128-bits multiply with NumPy

For another on-going project, I needed to do 64-bits x 64-bits to 128-bits multiply, and I needed it in Python. When doing numerical work with Python, I always use NumPy which is a really awesome library. Unfortunately NumPy is heavily biased towards hardware native types, which makes sense for efficiency but did not helped me.

I decided to write my own NumPy-based 64x64->128 routines.

Some simple maths

The problem with 64x64 using 64-bits types is that it will obviously overflow. To avoid overflowing, we need to decompose the multiply operation into several operations applying to 64-bits types (which are the bigger native types we can use) without overflow.

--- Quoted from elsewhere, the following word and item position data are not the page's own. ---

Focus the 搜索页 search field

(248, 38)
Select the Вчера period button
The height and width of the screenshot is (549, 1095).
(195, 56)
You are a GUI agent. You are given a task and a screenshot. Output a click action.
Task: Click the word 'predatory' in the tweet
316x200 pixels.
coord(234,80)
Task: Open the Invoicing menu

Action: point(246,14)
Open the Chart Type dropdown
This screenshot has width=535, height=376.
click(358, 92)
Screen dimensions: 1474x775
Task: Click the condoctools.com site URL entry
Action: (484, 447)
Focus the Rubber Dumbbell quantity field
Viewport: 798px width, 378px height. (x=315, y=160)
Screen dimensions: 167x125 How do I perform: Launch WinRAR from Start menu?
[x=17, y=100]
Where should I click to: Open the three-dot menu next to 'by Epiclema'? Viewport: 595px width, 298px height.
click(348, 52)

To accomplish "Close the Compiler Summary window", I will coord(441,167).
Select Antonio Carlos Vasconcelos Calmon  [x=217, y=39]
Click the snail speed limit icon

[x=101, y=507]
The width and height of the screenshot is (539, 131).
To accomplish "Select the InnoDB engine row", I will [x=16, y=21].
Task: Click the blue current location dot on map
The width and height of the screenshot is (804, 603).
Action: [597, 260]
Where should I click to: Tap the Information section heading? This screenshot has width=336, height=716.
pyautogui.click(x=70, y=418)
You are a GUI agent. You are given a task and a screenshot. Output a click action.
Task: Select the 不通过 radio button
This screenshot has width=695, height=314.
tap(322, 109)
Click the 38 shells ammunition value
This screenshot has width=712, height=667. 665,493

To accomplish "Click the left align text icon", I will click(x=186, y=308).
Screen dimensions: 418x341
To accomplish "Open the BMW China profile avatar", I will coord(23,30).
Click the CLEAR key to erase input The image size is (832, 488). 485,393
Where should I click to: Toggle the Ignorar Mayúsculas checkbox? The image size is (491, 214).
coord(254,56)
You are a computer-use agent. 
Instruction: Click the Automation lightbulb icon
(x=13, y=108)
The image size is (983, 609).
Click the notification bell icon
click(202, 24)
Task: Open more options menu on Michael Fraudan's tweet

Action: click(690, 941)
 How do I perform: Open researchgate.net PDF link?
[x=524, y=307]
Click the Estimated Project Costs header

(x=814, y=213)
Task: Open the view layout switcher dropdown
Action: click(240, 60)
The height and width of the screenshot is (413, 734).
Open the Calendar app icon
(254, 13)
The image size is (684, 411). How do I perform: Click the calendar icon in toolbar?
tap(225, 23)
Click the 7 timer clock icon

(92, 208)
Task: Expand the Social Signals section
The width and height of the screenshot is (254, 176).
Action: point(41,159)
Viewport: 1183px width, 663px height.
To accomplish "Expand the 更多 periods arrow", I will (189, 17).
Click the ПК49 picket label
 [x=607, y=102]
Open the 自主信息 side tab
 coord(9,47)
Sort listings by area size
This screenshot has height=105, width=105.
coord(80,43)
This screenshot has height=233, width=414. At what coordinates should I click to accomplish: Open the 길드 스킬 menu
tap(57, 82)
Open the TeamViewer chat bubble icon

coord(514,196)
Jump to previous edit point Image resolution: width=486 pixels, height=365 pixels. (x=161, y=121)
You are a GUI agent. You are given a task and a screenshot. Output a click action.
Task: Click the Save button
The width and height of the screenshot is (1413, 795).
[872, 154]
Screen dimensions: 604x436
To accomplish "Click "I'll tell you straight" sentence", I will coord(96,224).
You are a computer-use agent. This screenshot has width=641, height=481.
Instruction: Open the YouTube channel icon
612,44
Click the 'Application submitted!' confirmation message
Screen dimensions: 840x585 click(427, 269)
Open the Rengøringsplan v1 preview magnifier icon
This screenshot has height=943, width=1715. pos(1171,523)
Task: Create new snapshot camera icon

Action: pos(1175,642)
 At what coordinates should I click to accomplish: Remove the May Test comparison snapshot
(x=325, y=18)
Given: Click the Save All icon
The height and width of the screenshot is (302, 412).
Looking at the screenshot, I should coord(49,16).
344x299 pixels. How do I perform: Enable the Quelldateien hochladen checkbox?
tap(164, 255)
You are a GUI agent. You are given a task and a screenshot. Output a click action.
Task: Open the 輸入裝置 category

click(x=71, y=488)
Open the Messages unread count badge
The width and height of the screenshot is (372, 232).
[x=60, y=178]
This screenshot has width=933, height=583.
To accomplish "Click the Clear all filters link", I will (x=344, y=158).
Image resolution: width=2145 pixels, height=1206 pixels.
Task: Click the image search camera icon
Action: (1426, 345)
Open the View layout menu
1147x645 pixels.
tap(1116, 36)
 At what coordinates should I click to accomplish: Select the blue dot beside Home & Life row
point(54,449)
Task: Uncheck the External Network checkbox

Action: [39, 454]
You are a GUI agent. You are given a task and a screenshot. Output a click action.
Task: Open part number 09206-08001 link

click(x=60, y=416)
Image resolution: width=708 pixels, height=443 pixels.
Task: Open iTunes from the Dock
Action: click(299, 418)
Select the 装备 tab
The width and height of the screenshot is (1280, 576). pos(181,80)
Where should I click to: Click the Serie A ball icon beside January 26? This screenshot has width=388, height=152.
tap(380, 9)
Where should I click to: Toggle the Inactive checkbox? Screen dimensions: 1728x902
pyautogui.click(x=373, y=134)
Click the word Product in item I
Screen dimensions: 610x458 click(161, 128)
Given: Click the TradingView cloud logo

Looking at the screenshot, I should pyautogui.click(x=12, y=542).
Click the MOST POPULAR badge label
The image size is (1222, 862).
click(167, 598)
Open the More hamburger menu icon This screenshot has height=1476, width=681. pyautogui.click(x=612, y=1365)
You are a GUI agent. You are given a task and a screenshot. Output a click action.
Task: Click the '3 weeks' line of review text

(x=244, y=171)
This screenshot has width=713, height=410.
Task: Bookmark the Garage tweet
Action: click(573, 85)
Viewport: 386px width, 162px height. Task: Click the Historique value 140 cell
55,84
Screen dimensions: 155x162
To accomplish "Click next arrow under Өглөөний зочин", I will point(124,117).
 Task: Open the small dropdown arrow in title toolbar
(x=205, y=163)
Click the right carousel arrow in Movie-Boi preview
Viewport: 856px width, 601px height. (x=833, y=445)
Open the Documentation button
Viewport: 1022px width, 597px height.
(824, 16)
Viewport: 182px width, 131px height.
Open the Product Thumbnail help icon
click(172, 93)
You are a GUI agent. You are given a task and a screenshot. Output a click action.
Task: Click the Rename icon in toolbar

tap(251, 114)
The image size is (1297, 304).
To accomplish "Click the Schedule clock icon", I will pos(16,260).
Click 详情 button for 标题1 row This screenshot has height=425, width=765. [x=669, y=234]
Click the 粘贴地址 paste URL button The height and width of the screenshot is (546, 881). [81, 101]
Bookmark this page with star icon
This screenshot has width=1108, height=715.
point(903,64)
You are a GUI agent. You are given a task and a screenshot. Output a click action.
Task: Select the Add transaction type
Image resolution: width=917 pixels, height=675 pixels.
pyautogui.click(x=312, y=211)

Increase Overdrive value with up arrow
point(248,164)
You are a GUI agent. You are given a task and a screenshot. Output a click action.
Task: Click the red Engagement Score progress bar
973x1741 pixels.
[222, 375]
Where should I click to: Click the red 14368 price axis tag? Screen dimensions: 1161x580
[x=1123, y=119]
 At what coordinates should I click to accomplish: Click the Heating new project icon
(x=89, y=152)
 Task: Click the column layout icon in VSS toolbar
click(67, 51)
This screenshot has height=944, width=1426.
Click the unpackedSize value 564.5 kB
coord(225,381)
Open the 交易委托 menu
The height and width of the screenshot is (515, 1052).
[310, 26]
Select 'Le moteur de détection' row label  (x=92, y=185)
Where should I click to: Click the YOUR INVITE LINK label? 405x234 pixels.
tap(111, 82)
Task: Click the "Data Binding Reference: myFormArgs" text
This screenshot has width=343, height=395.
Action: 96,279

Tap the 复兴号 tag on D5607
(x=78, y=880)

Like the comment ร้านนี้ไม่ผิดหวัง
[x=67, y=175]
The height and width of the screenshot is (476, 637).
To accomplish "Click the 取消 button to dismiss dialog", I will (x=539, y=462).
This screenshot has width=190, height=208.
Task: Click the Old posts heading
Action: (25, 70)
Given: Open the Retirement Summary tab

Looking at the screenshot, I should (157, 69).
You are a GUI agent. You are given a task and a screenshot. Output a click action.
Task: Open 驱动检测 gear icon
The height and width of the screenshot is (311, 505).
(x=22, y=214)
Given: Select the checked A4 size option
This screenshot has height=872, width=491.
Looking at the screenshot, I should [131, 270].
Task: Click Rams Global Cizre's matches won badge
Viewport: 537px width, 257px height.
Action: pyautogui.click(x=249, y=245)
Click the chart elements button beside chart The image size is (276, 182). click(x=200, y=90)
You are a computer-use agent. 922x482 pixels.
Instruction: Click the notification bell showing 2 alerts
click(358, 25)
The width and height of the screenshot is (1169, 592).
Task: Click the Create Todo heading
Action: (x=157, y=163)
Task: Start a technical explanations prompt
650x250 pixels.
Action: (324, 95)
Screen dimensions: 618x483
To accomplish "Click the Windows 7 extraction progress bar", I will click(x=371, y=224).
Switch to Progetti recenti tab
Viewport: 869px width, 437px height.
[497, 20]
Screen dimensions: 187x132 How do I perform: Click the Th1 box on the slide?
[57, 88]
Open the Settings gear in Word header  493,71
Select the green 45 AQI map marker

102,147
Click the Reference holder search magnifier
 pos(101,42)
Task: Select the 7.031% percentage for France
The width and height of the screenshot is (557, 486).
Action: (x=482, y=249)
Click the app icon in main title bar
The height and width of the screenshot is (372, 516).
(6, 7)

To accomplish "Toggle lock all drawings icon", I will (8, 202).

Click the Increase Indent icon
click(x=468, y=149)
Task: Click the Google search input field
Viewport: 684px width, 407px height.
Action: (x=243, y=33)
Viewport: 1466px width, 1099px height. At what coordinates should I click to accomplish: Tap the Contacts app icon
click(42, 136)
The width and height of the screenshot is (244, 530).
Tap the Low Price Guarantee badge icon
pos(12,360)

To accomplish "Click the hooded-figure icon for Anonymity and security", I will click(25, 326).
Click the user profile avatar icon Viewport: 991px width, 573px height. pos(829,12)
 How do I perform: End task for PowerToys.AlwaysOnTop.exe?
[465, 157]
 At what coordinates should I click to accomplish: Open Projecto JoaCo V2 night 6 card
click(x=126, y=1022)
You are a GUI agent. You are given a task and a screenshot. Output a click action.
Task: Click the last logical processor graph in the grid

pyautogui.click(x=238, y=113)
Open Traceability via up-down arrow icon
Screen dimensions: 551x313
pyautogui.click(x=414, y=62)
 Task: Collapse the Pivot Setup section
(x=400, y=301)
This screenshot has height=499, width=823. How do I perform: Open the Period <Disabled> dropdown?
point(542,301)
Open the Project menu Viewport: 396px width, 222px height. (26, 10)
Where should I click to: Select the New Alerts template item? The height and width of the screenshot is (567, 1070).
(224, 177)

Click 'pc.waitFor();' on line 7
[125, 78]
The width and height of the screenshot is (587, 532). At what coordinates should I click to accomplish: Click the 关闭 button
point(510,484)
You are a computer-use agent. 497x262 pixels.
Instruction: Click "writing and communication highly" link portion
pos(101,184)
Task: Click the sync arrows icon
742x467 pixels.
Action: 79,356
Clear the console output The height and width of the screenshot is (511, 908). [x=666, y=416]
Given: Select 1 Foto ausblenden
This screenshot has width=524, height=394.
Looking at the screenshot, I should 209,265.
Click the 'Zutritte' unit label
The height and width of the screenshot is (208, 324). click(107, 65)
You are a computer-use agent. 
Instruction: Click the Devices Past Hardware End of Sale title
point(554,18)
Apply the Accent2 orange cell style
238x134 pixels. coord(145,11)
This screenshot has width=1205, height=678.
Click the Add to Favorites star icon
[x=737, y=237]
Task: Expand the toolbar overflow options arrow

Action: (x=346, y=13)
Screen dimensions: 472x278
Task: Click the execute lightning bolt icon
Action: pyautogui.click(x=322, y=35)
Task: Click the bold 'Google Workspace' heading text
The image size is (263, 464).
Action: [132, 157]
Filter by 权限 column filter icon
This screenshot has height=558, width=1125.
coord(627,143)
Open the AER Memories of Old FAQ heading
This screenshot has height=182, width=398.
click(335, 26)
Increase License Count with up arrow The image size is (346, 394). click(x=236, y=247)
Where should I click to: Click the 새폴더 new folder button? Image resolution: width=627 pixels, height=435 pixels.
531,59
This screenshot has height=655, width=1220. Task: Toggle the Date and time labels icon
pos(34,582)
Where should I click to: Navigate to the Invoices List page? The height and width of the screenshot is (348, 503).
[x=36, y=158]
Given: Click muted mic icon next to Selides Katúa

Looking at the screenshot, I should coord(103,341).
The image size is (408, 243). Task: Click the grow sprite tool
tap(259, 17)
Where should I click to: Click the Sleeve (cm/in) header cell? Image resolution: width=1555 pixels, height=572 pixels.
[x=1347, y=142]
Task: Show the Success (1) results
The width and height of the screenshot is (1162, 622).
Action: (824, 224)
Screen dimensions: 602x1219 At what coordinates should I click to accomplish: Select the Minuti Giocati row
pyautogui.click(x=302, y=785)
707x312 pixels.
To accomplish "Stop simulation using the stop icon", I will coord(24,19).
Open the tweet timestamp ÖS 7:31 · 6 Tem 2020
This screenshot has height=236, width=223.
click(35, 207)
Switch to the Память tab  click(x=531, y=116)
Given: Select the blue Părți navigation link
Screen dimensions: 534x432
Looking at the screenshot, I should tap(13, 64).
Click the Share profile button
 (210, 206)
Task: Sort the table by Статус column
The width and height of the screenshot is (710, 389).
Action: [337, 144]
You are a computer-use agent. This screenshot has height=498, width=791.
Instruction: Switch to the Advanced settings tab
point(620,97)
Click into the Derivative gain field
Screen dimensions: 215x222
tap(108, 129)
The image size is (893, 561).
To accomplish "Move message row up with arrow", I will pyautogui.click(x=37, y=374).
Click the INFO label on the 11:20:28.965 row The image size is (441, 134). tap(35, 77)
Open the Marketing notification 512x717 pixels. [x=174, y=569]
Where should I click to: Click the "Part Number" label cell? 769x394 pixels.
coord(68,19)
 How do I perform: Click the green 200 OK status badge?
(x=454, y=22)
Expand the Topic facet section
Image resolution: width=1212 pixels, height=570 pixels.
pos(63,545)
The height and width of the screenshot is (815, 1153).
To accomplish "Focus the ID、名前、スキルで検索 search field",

The trick is to multiply and add 32-bits integers using 64-bits integers: that way we know there will be no overflow.

Here is how to decompose a 64x64 multiplication into 32-bits operations:

  a * b
= ahi|alo * bhi|blo
= (ahi*2^n + alo) * (bhi*2^n + blo)
= (ahi*bhi)*2^(2n) + (ahi*blo)*2^n + (alo*bhi)*2^n + alo*blo
= (ahi*bhi)*2^(2n) + (ahi*blo + alo*bhi)*2^n + alo*blo

With:

  • a the 1st 64-bits integer, ahi its 32 higher order bits, alo its 32 lower order bits
  • b the 2nd 64-bits integer, bhi its 32 higher order bits, blo its 32 lower order bits
  • n the bit size of the smaller type. In my case n = 32

That's it? Unfortunately no: the terms ahi*bi, ahi*blo, alo*bhi and alo*blo won't overflow (32x32->64), but the term ahi*blo + alo*bhi can (and will) overflow. We have to decompose it again:

  ahi*blo + alo*bhi
= mid1 + mid2
= mid1hi|mid1lo + mid2hi|mid2lo
= (mid1hi*2^n + mid1lo) + (mid2hi*2^n + mid2lo)
= (mid1hi+mid2hi)*2^n + mid1lo + mid2lo

Looks good. The last issue to deal with is that this middle term ahi*blo + alo*bhi is a 64-bits value shifted by 32-bits: its 32 low-order bits must be added to the last term alo*blo whereas its 32 high-order bits must be added to the 1st term ahi*bhi.

NumPy implementation

The NumPy implementation just implement what we saw here. As a side-note, I think the fact you can indifferently use NumPy arrays or integers is a testament to the great interface design of NumPy.

The actual implementation looks a little bit obfuscated, because of optimizations to avoid too many array copies. You can compare it to the more straightforward (and slower) version.

But why?

OK, I could just have used NumPy with array(dtype='object') and use the nice built-in, arbitrary sized, integer Python type. This is true.

On the other hand, this is interesting and this is faster. And in the case of my other project, I can optimize further because I do not need the whole 128-bits result.